Who Are the Developers Behind the IOST Coin?
IOST’s team of developers is composed of Terence Wang, Kelvin Tan, Ray Xiao, and Jimmy Zhong. They were able to come up with superior solutions to early blockchain challenges and substantially enhance this unique technical method as a result of their remarkable professional experience, educational background, and dedication to developing a scalable IOST blockchain network.
How Many IOST Coins Are There in Circulation?
CoinMarketCap reports that there are 16,454,275,775 IOST coins in circulating supply, while the total supply of this cryptocurrency amounts to 90,000,000,000 IOST coins.
Where and How Can You Buy the IOST Coin?
THe IOSToken is listed for buying, selling, and trading in exchange for other currencies and crypto coins on a number of crypto exchanges, including Binance, OKEx, Huobi, and Bitrue. IOSTokens are available for purchase in these cryptocurrency exchanges through PayPal, fiat currencies (mainly USD), bank transfers, or in exchange for other cryptocurrencies.
Huobi, Cobo Wallet, and TokenPocket, are some of the cryptocurrency wallets that offer convenient storage of IOST coins. The most popular IOST cryptocurrency trading pairings are Bitcoin (BTC), Ethereum (ETH), and Tether (USDT).
IOST Price Prospects
There were 21 billion IOST tokens available at the time of the initial coin offering (ICO). Only a few days after its mainnet launch on May 25th, 2019, this digital currency was the first to be listed on Binance as the coin with the greatest trading volume.

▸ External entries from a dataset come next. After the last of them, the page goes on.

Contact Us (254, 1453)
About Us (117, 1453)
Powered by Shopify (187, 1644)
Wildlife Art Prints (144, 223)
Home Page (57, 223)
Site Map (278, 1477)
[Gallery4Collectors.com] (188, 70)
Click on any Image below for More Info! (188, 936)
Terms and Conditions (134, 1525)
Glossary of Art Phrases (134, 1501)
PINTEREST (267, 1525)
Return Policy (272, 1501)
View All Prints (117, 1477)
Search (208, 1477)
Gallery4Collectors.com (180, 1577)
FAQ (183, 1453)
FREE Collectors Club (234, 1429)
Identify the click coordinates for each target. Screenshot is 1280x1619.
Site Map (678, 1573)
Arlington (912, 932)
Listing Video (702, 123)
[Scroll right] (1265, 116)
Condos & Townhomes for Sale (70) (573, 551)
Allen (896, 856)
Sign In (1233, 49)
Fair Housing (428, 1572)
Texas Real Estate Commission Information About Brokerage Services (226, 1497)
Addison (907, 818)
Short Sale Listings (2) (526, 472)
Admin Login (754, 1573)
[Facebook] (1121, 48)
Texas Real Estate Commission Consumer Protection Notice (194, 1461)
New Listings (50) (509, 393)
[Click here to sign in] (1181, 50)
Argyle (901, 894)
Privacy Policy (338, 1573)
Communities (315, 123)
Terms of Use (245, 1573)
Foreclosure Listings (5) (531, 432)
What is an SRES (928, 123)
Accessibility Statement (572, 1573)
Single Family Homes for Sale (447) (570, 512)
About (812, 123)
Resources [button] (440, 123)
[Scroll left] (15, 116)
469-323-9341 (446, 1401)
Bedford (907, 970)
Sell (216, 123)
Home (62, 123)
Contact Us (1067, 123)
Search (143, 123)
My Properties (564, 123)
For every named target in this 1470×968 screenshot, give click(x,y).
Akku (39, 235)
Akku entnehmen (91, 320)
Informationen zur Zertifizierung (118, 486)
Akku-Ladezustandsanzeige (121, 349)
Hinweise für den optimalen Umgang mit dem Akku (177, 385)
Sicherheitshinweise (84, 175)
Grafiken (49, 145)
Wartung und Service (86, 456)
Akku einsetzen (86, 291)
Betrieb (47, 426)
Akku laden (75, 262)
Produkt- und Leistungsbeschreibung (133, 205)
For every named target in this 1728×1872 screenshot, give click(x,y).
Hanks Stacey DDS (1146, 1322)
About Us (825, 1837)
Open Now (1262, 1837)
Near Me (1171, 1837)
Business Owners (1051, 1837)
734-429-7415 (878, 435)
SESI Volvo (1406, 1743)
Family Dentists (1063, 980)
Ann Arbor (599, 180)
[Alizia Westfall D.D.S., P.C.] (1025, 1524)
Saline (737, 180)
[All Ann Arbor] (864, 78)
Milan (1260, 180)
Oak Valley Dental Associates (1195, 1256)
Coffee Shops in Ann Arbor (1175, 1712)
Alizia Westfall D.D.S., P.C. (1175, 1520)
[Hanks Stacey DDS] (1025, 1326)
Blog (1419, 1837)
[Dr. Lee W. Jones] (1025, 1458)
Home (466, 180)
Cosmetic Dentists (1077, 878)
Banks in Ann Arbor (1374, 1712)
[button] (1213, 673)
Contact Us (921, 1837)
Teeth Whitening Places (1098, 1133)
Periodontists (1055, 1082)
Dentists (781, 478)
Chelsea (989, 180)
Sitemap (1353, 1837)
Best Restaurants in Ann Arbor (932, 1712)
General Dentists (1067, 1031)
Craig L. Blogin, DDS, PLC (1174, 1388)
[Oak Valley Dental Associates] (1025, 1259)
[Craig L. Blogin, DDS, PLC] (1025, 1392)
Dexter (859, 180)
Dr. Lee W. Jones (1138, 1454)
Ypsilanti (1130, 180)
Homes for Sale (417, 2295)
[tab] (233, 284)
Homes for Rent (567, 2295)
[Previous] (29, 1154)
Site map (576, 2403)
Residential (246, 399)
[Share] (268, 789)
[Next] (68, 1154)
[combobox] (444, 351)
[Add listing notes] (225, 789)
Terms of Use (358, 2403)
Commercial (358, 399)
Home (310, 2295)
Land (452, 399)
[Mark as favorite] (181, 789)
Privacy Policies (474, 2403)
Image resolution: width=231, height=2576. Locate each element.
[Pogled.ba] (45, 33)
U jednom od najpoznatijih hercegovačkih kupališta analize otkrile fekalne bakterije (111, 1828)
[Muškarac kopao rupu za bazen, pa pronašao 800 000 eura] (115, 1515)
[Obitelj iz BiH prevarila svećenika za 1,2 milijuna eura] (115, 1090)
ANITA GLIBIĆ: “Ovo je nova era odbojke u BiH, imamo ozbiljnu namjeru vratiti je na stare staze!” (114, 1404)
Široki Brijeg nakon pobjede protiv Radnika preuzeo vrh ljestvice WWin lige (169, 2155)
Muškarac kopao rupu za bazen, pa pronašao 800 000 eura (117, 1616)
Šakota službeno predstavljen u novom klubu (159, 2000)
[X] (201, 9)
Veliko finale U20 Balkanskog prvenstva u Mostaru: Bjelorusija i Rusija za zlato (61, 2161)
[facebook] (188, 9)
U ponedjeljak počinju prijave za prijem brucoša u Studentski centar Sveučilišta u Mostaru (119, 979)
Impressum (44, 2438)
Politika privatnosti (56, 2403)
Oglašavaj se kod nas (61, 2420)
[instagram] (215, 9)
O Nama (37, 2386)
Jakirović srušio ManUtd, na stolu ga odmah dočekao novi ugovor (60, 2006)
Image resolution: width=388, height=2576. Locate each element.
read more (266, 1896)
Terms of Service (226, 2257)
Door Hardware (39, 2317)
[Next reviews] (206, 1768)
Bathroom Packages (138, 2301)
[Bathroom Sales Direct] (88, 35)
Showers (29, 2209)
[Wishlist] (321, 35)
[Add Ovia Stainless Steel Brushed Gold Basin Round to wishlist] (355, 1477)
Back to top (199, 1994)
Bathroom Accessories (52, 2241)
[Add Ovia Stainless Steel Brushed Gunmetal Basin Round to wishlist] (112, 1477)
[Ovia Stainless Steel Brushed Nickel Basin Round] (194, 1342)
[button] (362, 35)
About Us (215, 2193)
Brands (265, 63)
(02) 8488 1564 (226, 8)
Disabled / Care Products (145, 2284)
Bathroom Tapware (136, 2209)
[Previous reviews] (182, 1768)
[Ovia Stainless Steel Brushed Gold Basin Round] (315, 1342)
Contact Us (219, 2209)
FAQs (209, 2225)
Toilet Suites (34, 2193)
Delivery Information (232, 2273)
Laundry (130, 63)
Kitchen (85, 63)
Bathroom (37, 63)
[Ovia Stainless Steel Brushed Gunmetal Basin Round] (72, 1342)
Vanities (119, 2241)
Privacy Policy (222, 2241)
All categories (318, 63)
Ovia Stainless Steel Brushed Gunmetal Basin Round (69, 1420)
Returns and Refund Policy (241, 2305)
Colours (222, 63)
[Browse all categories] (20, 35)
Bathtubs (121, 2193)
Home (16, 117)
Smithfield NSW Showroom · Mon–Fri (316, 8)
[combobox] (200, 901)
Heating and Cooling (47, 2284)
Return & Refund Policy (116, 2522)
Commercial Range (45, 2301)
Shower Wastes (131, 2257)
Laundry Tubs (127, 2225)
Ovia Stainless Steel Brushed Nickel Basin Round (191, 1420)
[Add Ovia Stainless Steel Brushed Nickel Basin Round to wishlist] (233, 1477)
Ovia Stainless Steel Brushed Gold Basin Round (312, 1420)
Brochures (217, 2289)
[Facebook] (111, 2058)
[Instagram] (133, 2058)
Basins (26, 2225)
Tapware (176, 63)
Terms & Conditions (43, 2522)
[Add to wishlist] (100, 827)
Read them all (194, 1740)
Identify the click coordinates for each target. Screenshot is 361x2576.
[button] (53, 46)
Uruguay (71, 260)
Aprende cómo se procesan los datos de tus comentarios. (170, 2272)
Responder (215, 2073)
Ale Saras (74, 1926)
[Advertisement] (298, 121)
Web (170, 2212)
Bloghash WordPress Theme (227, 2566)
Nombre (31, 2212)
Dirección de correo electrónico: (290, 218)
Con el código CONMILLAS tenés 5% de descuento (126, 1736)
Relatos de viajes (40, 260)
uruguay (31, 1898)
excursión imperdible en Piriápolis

Based on the IOST market cap and coins exchanged on the Binance platform since its inception and the rate of its growth in value, IOST is without a doubt the fastest growing digital asset on the crypto market today..
In addition, IOST has a place in the top-staking economy and has also worked successfully with firms across the world, such as the Asian digital wallet startup Moonstake. Bottom line, IOST is a bold endeavor that may prove to be a more feasible option than Ethereum (ETH), EOS, or NEO in the long run.
A Few Words Before You Go…
IOST is a decentralized Internet of Services platform that provides internet companies and online services with trusted and secure blockchain technology to build their dApps and allows them to participate in the IOST ecosystem. The blockchain technology used by IOST is open-source, safe, and scalable.
As a general strategy, the IOST platform tends to address some of the limitations of blockchain technology. This includes decentralized peer-to-peer distribution, secure transactions, simplified platform architecture optimized for portable devices, as well as a reward scheme facilitated by the platform’s native IOST coin. IOST developers also assert that this Ethereum-based blockchain platform is capable of handling the enormous number of users necessary for the mass adoption of a blockchain.
Globally, IOST maintains a presence in cities such as Singapore, Beijing, and Tokyo. By facilitating secure and easy exchanges, this cryptocurrency is expected to simplify and accelerate both the platform’s commerce and the transaction procedures for both startup tech companies and established corporate giants that conduct their businesses on the World Wide Web.